__WORK ITEM 1__: In the fish-growth comments, what weight did the blog author say was possible for silver bream?
__WORK ITEM 2__: From the fish-growth comments, repeat the stretch from "My knowledge of" through "girth I've found.".

EXTRACTED TEXT below:



  1. Interesting graphs, and ones that, based on the few points displayed, would suggest that it is fairly accurate to make predictions of weight based purely on fish length and "whether the fish looked a litte overweight or otherwise".
    But I do have a couple of problems with the accompanying text. You mentioned a logarithmic graph. I was wondering why logarithmic? Perhaps you might explain this in more detail, as usually logarithmic graphs have one non-linear scale. I had assumed you had plotted a line of best fit, which would make rather more sense to me. Fish growth, if they retained a similar "shape" as they aged (ignoring what you might call middle aged spread) would ideally be a cubic function. Something akin to weight=a constant times the cube of the length. This is very diferent to logarithmic.
    The other point is that I was wondering if you might explain in some detail, how the graphs show whether or not you think a maximum weight had been reached for the species? I am fairly well up mathematically, but cannot really see how you are making such predictions.
    It used to be the case where one might say " The current record fish is pretty damn near the maximum weight for the species." People used to say that about many species in the 60's and indeed increases in records tended to be small...that is until the introduction of high protein baits, at which point most of the old graphs had to be discarded. We may see similar effects once global warming has a marked effect on year average water temperatures. But making predictions from a weight length scale, other than by saying that "the biggest fish listed is.." seems a little dodgy.

    Having said that, I am not meaning to be critical, merely seeking enlightenment, either for myself, or perhaps for you.
    May I also say I am really impressed by the standard of your blog writing, and look at it as a target for my own work. Wonderfully descriptive and I have some way to go to try and match it. Inspirational.

  2. I don't mind critical, JAYZS, in fact I'm glad that someone has been critical of what I have published. I think such work requires it, because it cannot be wholly correct, all of the time.

    I'm no mathematician myself, just analytically minded. I'll not alter the text in any way in the light of your more correct knowledge of graphs, it can stand as published. But, I will put something in that directs readers to the comment you've made, because that would be useful, I think.

    My knowledge of graph types is sketchy, I chose logarithmic as a term to describe them, because the graphs seemed to correspond to those I came across here ~


    I should have been more thorough, and not made assumptions.

    As for predictions about potential maximum weights beyond those of current records, I simply continued the curves onwards, and if they hadn't stalled and still looked to be headed further upward, then my assertion was that the fish the curves represent still could attain even greater weights, given optimum growth conditions.

    Of course a growth chart made for tench, say, back in the 1980's, would predict a maximum weight far below would we now know it can be. I've avoided plotting charts for carp, tench, and even chub. They vary far too much in body length and girth I've found.

    Chub for instance, are almost impossible to work with, a four-pounder from the Wark's Avon often the same length as a seven-pounder from the Dorset stour! However, with fish such as roach and rudd, dace and silver bream, fish who do yield a more reliable dataset across many waters, these types of graphs do seem to mean something and are quite useful, I think.

    For example. My predictions for silver bream have proven accurate since the article was published, with two fish exceeding what was at that time, the record of 2lb 14oz. I stated that 3lb 8oz was possible, and that was a prediction based upon the continuation of the curve past the record weight, and it seems it might well be true, because the two fish were 3lb 1oz, and then 3lb 5oz. They both have to be verified as true weights, and not just claimed weights, of course, but the BRFC will decide on that.

    I wish the captors had measured the fish though! That would have been very useful here. And I think a measurement of such fish as silver bream and roach or any fish that exhibits uniform growth would be a very useful tool for the BRFC.

End of EXTRACTED TEXT.
ENTRIES SUPPLIED below:

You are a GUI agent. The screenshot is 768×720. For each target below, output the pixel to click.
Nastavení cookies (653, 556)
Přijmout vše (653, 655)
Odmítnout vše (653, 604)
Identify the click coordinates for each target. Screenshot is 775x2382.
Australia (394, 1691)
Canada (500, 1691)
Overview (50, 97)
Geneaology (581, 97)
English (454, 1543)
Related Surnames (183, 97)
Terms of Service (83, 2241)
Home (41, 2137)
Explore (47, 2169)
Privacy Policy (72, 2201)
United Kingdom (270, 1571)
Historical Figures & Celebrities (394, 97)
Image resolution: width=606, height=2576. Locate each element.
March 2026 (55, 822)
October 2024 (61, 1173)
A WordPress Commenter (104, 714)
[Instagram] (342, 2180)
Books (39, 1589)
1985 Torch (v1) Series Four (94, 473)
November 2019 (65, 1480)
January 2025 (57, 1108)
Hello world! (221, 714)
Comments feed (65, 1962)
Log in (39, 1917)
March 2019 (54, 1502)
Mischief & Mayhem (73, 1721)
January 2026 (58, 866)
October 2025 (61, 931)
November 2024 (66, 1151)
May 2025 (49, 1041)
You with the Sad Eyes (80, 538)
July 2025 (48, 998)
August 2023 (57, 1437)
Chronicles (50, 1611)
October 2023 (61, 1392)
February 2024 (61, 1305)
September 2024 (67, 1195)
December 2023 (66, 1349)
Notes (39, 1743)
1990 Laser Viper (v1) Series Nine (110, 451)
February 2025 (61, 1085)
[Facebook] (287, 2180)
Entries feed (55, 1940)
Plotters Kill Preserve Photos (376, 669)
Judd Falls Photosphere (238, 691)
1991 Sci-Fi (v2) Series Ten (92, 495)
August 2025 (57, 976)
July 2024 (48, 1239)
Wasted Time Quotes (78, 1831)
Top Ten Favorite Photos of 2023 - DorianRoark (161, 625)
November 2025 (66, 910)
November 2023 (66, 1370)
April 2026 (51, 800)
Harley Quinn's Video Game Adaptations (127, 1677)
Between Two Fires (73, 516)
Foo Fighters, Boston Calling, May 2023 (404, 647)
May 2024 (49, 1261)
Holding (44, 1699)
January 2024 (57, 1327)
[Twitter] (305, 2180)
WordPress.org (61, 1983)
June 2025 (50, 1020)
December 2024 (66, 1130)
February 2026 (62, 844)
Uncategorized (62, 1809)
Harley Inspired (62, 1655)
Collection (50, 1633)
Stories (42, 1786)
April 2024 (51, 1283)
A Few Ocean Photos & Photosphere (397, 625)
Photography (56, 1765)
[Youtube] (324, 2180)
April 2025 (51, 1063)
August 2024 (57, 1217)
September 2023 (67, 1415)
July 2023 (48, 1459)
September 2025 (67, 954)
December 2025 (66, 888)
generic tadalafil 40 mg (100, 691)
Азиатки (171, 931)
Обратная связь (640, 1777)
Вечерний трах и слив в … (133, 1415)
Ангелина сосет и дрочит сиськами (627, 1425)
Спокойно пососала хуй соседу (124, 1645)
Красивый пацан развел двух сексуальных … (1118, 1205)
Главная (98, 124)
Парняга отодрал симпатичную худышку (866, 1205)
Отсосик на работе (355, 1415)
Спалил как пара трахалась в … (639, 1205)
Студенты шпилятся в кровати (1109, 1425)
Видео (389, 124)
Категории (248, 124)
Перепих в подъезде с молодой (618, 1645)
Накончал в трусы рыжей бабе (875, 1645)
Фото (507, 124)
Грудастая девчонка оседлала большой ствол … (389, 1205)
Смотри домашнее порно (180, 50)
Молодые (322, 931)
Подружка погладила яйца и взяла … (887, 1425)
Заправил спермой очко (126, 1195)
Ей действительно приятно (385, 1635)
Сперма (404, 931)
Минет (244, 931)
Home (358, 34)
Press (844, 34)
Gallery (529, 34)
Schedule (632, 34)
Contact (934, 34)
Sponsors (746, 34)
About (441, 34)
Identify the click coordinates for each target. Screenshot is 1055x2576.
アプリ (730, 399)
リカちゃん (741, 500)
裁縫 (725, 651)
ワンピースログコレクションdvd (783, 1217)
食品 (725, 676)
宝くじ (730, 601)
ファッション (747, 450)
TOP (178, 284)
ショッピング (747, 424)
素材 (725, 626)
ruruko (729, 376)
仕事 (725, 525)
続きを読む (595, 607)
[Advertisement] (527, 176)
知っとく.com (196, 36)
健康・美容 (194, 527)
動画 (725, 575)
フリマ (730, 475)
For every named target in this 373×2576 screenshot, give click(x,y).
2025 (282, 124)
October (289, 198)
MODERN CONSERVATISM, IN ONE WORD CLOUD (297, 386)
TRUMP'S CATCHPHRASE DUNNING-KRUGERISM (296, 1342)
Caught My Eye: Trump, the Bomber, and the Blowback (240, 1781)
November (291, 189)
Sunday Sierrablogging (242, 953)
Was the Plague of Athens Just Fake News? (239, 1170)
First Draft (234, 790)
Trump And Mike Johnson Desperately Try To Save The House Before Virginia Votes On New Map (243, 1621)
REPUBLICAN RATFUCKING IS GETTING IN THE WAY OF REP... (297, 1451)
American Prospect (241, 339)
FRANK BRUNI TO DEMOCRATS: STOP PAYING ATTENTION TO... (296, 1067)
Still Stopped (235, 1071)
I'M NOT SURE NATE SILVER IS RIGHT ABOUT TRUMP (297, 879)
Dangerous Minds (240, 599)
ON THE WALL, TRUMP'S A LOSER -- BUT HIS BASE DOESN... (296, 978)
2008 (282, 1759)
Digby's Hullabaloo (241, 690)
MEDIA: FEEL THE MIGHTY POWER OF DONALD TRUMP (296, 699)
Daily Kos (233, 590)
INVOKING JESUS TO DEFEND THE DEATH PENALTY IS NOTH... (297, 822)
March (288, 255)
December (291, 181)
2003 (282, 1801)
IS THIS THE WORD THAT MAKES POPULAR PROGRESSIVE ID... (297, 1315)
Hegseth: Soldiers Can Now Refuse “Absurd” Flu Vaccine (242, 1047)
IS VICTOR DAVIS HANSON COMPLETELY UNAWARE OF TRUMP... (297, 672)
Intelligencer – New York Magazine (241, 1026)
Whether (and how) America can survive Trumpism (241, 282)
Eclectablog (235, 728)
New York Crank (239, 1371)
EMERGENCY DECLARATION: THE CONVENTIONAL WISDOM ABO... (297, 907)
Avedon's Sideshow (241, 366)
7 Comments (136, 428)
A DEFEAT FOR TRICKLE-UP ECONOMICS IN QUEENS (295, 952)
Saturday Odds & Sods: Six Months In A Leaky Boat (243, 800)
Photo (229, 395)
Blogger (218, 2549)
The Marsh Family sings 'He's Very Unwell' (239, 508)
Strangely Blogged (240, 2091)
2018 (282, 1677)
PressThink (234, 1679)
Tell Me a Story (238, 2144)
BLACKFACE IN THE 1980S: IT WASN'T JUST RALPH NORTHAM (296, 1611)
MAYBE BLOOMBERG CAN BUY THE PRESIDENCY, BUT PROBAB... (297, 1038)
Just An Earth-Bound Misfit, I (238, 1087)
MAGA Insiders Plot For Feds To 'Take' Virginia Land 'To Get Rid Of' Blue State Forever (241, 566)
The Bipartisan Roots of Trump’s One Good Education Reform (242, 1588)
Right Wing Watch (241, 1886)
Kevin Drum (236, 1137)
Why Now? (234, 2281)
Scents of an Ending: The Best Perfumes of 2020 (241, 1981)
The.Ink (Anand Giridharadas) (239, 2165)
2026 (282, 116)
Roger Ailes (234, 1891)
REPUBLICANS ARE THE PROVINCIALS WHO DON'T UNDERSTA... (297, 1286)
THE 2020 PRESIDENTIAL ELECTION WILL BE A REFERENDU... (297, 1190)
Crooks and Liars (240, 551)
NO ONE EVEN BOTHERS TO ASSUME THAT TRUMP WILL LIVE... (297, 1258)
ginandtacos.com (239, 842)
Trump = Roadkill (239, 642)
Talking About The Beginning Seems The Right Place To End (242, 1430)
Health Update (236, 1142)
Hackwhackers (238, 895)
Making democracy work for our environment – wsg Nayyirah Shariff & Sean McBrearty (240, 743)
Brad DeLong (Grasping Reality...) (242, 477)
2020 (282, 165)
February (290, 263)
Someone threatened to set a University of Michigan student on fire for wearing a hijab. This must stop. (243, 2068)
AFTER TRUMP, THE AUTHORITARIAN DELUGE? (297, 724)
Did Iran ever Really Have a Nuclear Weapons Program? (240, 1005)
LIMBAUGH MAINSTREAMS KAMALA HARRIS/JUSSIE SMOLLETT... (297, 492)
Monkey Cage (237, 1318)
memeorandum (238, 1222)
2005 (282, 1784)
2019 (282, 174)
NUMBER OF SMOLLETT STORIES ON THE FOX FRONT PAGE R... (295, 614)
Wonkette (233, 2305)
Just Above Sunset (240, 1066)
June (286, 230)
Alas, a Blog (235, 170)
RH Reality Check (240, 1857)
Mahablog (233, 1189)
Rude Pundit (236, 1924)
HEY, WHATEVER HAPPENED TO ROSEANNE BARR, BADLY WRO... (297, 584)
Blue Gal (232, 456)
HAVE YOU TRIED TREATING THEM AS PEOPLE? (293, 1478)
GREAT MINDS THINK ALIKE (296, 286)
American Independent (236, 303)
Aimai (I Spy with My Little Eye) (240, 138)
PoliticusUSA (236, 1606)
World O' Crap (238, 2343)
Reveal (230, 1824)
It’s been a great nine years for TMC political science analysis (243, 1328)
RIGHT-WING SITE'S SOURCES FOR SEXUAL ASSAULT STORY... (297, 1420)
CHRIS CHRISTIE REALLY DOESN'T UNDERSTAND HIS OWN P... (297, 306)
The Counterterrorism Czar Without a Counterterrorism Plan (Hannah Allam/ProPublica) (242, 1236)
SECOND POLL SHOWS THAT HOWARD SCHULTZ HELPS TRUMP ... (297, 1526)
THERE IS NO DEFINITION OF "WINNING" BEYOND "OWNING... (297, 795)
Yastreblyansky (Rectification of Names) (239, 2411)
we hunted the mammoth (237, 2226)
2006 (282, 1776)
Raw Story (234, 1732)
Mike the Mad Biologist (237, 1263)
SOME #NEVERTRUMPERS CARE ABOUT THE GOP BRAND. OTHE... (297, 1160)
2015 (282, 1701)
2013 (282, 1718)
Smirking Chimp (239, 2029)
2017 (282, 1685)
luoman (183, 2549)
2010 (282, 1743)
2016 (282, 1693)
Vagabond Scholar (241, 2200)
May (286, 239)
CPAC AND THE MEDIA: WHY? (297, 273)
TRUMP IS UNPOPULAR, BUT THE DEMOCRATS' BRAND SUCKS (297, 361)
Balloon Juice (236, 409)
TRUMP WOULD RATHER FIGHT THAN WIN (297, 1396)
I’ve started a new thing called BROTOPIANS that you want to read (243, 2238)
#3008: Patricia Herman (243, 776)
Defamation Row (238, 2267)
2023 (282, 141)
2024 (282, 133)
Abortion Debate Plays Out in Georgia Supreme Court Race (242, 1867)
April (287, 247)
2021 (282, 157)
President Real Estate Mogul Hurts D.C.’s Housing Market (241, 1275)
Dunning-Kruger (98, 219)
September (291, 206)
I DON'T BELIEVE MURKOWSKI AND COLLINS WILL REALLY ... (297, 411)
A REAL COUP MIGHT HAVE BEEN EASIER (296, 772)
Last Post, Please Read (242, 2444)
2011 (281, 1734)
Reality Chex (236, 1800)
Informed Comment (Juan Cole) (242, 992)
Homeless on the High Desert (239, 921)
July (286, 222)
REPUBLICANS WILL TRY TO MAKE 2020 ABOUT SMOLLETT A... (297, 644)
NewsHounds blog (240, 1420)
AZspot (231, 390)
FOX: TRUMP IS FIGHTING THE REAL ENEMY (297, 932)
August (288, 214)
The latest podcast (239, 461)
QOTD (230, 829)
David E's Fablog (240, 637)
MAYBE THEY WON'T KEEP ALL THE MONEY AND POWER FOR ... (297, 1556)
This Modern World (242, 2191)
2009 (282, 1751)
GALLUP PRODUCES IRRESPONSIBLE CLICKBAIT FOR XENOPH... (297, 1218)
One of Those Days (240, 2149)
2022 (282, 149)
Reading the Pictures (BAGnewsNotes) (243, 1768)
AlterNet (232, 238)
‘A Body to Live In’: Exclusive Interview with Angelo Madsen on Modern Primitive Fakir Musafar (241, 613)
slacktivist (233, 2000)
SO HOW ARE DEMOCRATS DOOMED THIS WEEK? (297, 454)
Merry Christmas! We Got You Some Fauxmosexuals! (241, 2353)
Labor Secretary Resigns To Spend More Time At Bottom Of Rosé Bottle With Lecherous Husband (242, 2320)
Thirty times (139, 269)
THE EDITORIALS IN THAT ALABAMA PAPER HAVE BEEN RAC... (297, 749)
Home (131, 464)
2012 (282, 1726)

End of ENTRIES SUPPLIED.

__YOUR RESPONSE 1__: 3lb 8oz

__YOUR RESPONSE 2__:
My knowledge of graph types is sketchy, I chose logarithmic as a term to describe them, because the graphs seemed to correspond to those I came across here ~


    I should have been more thorough, and not made assumptions.

    As for predictions about potential maximum weights beyond those of current records, I simply continued the curves onwards, and if they hadn't stalled and still looked to be headed further upward, then my assertion was that the fish the curves represent still could attain even greater weights, given optimum growth conditions.

    Of course a growth chart made for tench, say, back in the 1980's, would predict a maximum weight far below would we now know it can be. I've avoided plotting charts for carp, tench, and even chub. They vary far too much in body length and girth I've found.